* [Document segment]
When measuring the magnitude of an earthquake's impact, the most extreme readings are generated from the focal point commonly known as the epicenter. The earth's underground jolting quickly makes its way up to the surface directly overhead, where the data readings are then evaluated and analyzed, both historically and geographically. If an earthquake is large enough, its seismic waves can be measured all around the globe.
The same kind of thing happens in the spiritual arena. From time to time, when religions clash and new holy wars begin, spiritual earthquakes occur. And without a doubt, the spiritual epicenter of the world is found in the tiny country of Israel—specifically, in the city of Jerusalem.
Out of all the great cities of the world, God chose Jerusalem to reside in and to place His name over forever. As a result, Jerusalem sends out enormous shock waves worldwide on a regular basis. It is and has always been the focal point of all spiritual history throughout the ages. No city has ever received so much attention. No city ever will.
Jerusalem, the capital city of Israel, is mentioned in the Scripture 881 times, and is given at least seventy different names and descriptions from cover to cover. God's love relationship with Jerusalem is seen in the tender words He often uses to address her: “My holy city,” “My highest joy,” “My holy mountain.” Spiritual history has been cataloged here. In Jerusalem. This is where God met with humanity and one day will meet with us again. God is attached to this city—this Holy City—forever.
Notice how Yahweh feels about Jerusalem:
I have consecrated this temple you have built, to put My name there forever; My eyes and My heart will be there at all times. (1 Kings 9:3b)
The Lord loves the gates of Zion. (Ps. 87:2a)
For the Lord has chosen Zion; He has desired it for His home. (Ps. 132:13)
This was the city of the prophets, the home of the priests. Kings ruled here. Men and women of God served here. Abraham came here to sacrifice Isaac. Jesus came here to die—and continues to shock the world because He didn't stay dead here. And one day again in Jerusalem, He'll show the world that He's alive.

* [Data supplied]
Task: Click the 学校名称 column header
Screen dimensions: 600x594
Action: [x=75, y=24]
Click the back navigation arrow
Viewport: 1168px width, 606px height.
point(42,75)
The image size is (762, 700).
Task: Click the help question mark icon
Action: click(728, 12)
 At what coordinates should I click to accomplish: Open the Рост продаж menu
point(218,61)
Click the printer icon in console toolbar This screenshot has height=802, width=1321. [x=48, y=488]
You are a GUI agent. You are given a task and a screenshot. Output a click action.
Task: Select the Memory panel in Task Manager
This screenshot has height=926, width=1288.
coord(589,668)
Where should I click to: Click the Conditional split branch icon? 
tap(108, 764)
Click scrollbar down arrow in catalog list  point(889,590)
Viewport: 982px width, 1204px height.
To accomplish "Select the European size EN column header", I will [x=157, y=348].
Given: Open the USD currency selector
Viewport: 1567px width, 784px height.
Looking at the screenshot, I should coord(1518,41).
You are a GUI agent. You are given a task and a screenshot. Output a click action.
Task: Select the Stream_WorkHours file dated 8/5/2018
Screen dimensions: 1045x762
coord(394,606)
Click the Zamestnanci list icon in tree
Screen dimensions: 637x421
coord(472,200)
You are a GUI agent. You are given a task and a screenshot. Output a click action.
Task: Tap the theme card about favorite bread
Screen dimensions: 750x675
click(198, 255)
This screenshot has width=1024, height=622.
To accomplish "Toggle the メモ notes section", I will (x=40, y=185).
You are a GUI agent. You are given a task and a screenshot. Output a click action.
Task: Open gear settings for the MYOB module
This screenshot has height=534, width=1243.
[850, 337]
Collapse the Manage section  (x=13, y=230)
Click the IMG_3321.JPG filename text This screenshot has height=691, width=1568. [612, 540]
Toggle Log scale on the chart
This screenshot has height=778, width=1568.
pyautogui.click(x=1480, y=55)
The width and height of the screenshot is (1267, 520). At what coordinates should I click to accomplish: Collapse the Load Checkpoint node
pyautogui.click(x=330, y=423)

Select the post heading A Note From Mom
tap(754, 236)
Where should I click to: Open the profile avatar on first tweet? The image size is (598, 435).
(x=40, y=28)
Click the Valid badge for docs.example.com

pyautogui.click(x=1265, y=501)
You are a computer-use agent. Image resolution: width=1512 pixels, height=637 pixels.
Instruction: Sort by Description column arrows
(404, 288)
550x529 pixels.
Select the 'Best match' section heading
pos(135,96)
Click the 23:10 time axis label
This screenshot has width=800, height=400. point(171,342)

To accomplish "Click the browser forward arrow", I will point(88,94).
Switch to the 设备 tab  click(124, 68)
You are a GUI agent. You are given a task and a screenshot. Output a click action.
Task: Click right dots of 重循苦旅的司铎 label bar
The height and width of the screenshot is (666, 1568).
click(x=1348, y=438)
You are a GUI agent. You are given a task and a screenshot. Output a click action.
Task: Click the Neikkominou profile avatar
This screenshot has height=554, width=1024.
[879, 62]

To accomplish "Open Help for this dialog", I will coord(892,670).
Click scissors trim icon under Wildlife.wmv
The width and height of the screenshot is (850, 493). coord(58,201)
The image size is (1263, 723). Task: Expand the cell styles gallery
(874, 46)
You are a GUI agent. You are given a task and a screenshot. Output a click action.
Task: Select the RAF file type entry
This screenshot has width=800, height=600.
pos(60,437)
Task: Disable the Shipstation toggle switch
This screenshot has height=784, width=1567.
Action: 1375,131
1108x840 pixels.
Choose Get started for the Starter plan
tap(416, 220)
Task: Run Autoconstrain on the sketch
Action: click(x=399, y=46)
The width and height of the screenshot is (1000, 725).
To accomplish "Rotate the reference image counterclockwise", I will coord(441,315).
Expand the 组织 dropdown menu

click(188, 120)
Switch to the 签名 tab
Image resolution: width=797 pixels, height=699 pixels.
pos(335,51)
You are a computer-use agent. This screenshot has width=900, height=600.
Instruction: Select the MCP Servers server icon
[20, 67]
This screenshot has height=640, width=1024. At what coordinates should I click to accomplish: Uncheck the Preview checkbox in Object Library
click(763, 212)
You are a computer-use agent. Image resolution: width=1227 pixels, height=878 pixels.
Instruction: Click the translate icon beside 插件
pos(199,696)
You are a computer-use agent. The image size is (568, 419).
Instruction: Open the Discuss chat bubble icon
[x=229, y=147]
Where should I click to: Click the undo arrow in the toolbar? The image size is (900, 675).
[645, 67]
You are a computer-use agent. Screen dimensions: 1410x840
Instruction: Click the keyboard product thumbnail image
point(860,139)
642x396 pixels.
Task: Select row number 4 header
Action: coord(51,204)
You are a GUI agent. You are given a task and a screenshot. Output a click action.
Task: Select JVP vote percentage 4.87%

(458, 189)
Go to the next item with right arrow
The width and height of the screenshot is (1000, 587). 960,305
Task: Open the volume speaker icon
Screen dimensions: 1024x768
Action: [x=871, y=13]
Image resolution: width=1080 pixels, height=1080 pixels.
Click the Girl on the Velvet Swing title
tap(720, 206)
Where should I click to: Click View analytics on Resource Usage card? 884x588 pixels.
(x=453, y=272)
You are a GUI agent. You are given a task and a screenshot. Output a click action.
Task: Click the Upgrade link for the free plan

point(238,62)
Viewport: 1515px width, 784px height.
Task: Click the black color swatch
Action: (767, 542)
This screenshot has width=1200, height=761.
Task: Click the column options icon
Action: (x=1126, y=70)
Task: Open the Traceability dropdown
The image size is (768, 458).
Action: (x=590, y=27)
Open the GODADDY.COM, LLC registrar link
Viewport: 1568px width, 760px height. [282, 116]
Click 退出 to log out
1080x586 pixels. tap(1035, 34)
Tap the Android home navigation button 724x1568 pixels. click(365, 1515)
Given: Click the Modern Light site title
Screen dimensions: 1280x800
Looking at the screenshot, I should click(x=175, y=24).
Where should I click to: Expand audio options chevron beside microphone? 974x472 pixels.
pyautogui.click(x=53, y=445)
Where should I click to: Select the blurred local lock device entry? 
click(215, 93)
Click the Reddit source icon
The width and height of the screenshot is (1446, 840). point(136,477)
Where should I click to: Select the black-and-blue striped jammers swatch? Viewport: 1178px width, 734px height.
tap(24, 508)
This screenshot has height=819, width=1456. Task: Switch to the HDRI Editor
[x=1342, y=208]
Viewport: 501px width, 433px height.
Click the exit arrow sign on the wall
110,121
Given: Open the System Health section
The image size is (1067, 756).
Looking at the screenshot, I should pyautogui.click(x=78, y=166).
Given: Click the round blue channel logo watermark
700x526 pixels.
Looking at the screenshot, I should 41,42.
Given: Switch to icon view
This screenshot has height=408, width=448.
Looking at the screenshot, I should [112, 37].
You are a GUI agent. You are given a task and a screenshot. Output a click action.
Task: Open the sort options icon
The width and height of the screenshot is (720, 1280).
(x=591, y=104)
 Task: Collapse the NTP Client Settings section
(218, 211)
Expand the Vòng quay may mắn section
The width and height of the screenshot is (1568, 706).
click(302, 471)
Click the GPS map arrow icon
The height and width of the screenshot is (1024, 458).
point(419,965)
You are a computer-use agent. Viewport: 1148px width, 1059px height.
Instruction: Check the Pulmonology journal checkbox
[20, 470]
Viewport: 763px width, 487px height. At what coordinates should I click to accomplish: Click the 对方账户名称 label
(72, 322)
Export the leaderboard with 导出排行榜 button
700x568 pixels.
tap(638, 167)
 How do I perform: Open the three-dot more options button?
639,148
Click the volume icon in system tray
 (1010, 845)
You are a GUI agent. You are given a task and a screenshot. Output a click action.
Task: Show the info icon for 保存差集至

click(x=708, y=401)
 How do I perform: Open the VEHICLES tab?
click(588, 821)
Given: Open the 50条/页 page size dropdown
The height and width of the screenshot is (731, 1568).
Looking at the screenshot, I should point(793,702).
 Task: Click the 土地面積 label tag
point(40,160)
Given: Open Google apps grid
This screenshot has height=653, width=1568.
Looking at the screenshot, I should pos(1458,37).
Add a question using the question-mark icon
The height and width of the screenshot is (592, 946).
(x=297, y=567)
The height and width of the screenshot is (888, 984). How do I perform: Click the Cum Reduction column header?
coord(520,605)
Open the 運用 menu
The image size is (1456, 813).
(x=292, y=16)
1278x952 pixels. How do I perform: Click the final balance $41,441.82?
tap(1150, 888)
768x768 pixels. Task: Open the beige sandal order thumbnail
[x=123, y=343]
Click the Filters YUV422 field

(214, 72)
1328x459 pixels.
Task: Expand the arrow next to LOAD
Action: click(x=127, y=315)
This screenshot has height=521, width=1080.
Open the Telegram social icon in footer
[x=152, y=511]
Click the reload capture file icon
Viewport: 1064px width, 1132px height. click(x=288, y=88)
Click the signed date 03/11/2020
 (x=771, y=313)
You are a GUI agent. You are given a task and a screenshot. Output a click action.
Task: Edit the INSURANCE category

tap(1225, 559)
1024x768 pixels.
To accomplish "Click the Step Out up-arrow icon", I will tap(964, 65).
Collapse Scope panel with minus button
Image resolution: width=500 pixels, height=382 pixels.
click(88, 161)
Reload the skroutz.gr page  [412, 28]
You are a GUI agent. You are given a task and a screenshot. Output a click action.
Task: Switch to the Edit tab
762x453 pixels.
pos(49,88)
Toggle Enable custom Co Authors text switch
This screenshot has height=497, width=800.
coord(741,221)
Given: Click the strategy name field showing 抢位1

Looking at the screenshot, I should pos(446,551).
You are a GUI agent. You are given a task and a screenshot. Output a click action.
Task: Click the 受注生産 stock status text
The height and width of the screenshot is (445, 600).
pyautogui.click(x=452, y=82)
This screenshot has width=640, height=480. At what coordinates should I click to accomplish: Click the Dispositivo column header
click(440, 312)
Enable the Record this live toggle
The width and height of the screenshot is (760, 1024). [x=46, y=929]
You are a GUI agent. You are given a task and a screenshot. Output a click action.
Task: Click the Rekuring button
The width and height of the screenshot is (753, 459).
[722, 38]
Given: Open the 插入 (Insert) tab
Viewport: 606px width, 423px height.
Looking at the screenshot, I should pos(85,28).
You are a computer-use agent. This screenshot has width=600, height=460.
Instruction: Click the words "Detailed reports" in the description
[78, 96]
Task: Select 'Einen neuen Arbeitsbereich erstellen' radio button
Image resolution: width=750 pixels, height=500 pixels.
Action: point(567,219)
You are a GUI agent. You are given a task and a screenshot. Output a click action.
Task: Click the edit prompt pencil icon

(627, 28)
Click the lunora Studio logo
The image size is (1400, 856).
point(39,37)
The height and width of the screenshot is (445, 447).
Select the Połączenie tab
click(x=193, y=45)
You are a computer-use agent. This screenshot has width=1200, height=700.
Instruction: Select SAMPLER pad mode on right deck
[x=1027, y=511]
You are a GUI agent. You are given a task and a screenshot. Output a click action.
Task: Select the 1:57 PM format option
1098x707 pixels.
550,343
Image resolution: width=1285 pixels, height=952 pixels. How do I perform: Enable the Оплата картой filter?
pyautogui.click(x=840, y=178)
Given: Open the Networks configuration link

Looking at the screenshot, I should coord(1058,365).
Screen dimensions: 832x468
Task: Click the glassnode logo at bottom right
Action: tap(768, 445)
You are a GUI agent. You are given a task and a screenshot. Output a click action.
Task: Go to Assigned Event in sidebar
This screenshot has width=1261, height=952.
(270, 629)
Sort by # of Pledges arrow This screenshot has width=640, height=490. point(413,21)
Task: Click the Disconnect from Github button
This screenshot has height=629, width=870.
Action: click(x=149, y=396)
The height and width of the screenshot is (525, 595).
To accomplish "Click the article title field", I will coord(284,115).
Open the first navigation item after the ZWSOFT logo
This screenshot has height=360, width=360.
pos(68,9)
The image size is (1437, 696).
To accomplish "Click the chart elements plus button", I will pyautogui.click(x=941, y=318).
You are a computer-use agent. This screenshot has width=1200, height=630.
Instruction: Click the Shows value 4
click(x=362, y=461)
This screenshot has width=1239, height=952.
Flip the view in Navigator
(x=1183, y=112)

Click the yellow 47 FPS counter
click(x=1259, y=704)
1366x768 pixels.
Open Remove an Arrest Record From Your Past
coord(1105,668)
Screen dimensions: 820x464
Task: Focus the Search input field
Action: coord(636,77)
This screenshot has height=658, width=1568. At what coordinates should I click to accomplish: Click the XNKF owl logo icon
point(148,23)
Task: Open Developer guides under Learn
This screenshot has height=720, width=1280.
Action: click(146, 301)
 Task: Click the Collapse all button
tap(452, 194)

* [Required action 1]
Answer from the Jerusalem passage:
(a) How many times is Jerusalem mentioned in the Scripture?
(b) Where are the most extreme readings of an earthquake's impact generated?
(c) For what purpose did Abraham come to Jerusalem?
* [Required action 2]
Proceed with the Jerusalem passage, writing on from its final sentence.
The rows were drawn from a source separate from the Jerusalem passage.

* [Result 1]
(a) 881 times.
(b) From the focal point commonly known as the epicenter.
(c) To sacrifice Isaac.

* [Result 2]
God's beautiful, eternal love for Jerusalem cannot be quenched. For more than a thousand years, His home address was here at the original “clean room” called the Holy of Holies on the Temple Mount, the very heartbeat of Israel's existence. And when eternity begins, the new Jerusalem will come down from heaven adorned like a bride on her wedding day.
When I first traveled to the city of God, the effect on me was like nothing I had ever experienced. The sheer spiritual intensity of the place gripped me and wouldn't let go. What was happening to me? I wondered. I couldn't get the ancient walled city out of my mind. I had already done a fair amount of world traveling, but I never once returned home and dreamed about Moscow, Buenos Aires, or even our own Washington, D.C. After being in Jerusalem, however, I often revisited the city in my dreams. Was I experiencing some kind of spiritual breakdown?
Actually, I found out that I was in very good company. After all, our Savior, the disciples, and selected prophets were all prone to emotionalism while in this majestic city. Jesus wept over it. The Twelve marveled at it. The prophets made it the focal point of their scathing messages to God's disobedient people.
Truly, the call of Jerusalem gets into people's blood—sometimes mystically and misguidedly so. Jesus predicted in Matthew 24 that many would proclaim to be the Messiah in the days to come. How true! Jerusalem has experienced this phenomenon for years. Today, I'm told that at least one person a week walks into Jerusalem and proclaims to be the true Messiah. A special wing in the city's famous Hadassah Hospital has a steady stream of delusional visitors. Some claim to be Jesus, others Elijah, John the Baptist, Moses, or one of the apostles.
But even those of us who are still of sound mind and body continue to sense its pull. And the majority of those who experience what is now called “Jerusalem syndrome” are American Christians! Jerusalem, it seems, has special powers over people unlike any other place.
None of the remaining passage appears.